Your assignment » Would you please return only the lines from the one with "Viewport: 1038px width, 608px" through the last line of the records below, leaving the pictures out?

(Stored data)
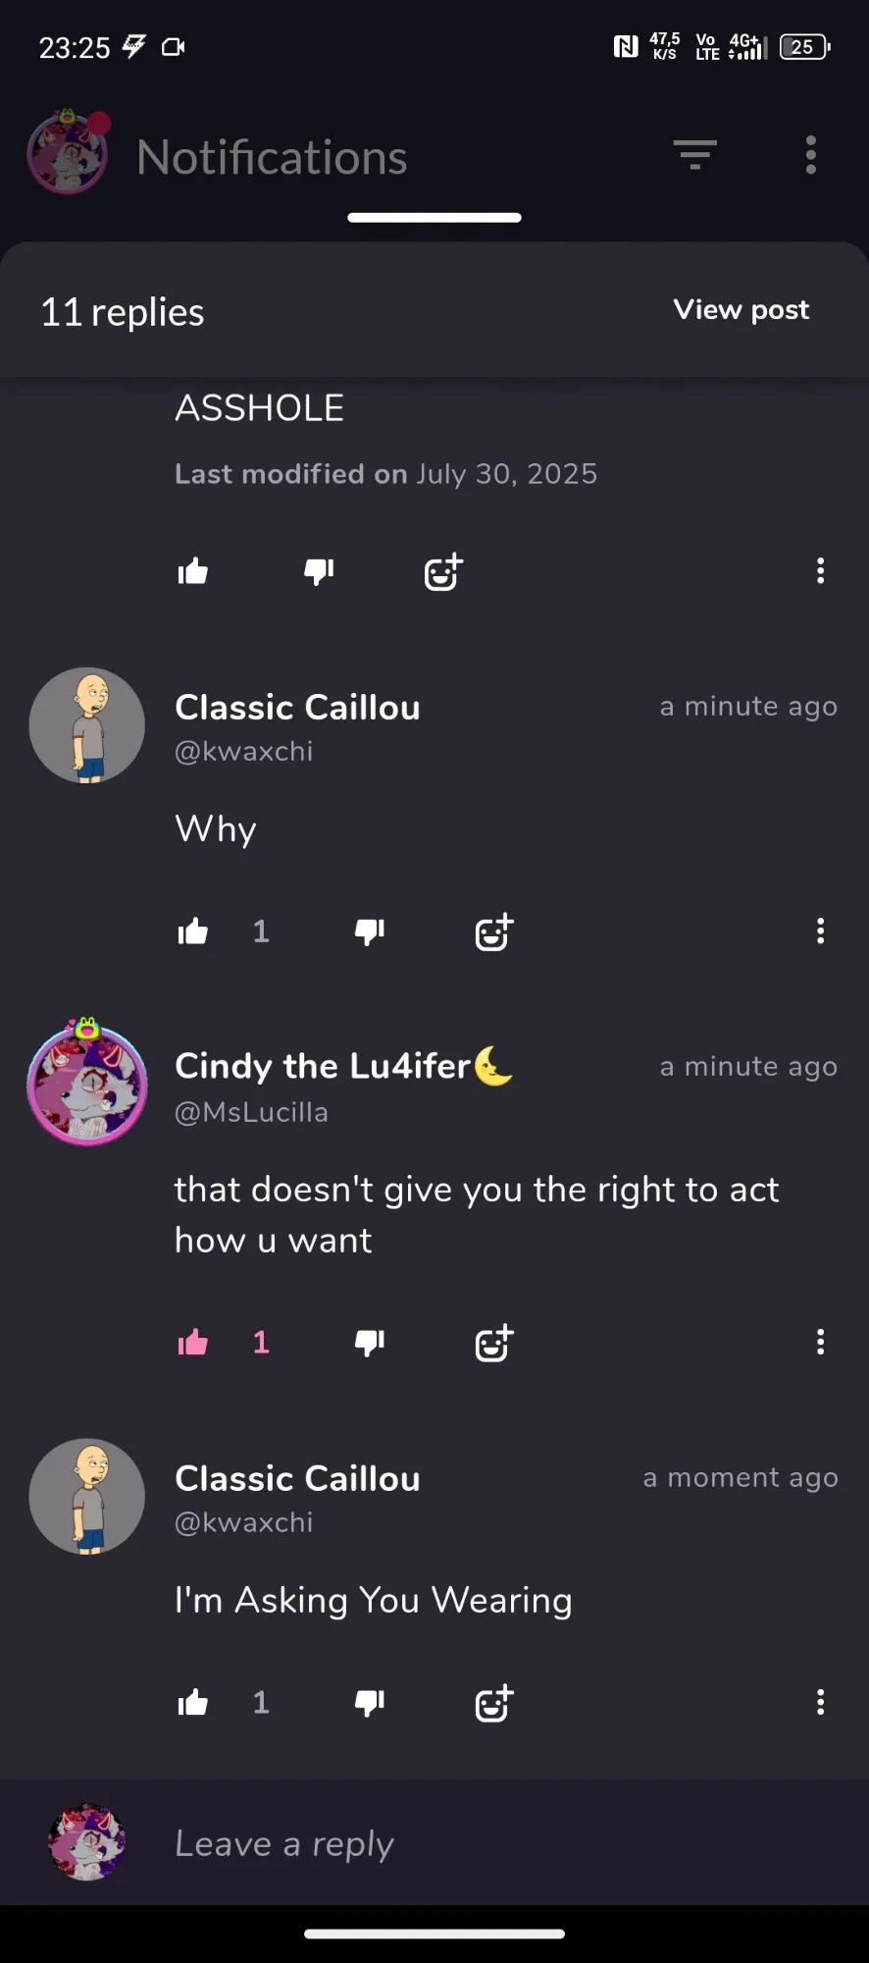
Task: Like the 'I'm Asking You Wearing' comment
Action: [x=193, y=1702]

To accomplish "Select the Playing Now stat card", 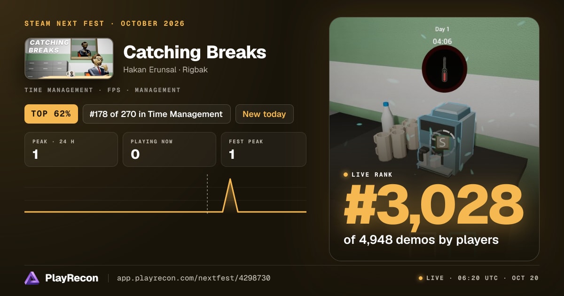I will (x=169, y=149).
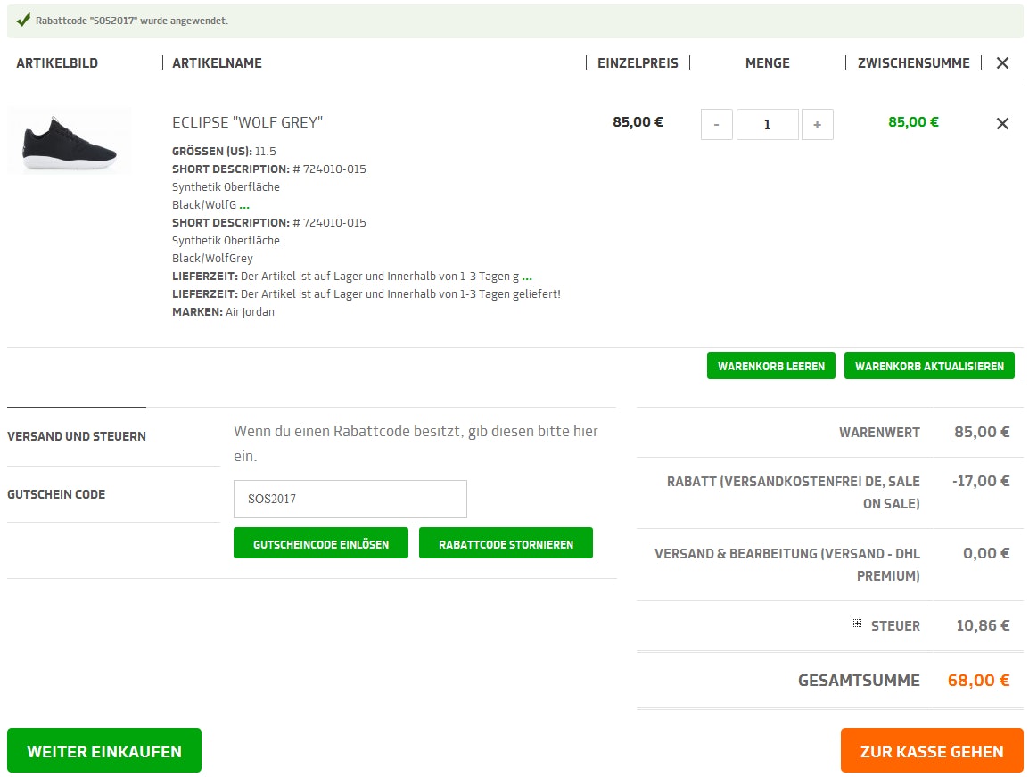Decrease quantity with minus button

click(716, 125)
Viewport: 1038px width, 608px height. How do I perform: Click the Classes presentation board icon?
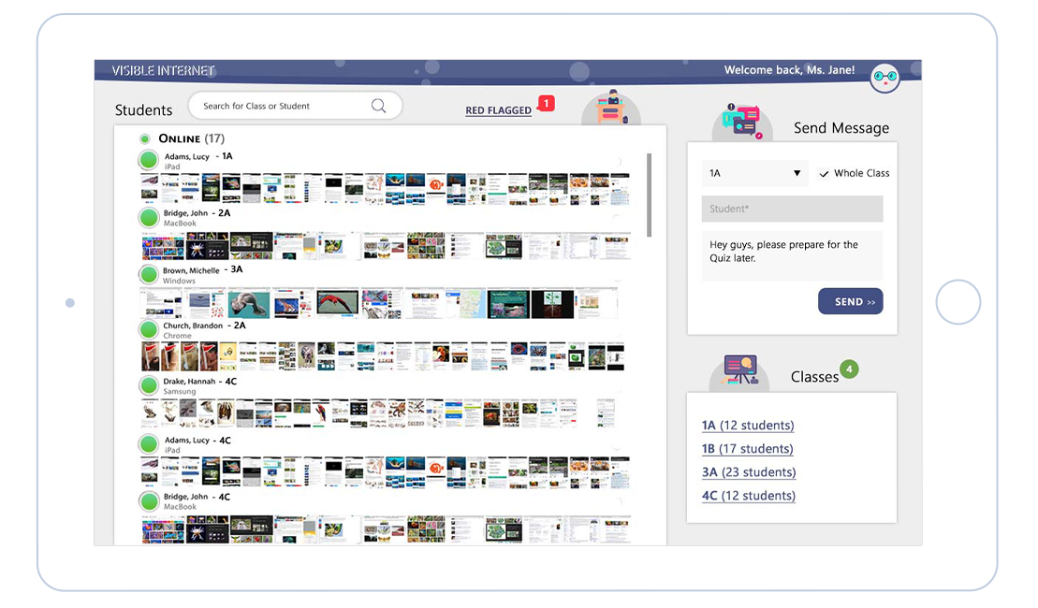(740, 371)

Written response »
Viewport: 1038px width, 608px height. How do I perform: Click the Classes presentation board icon?
(740, 371)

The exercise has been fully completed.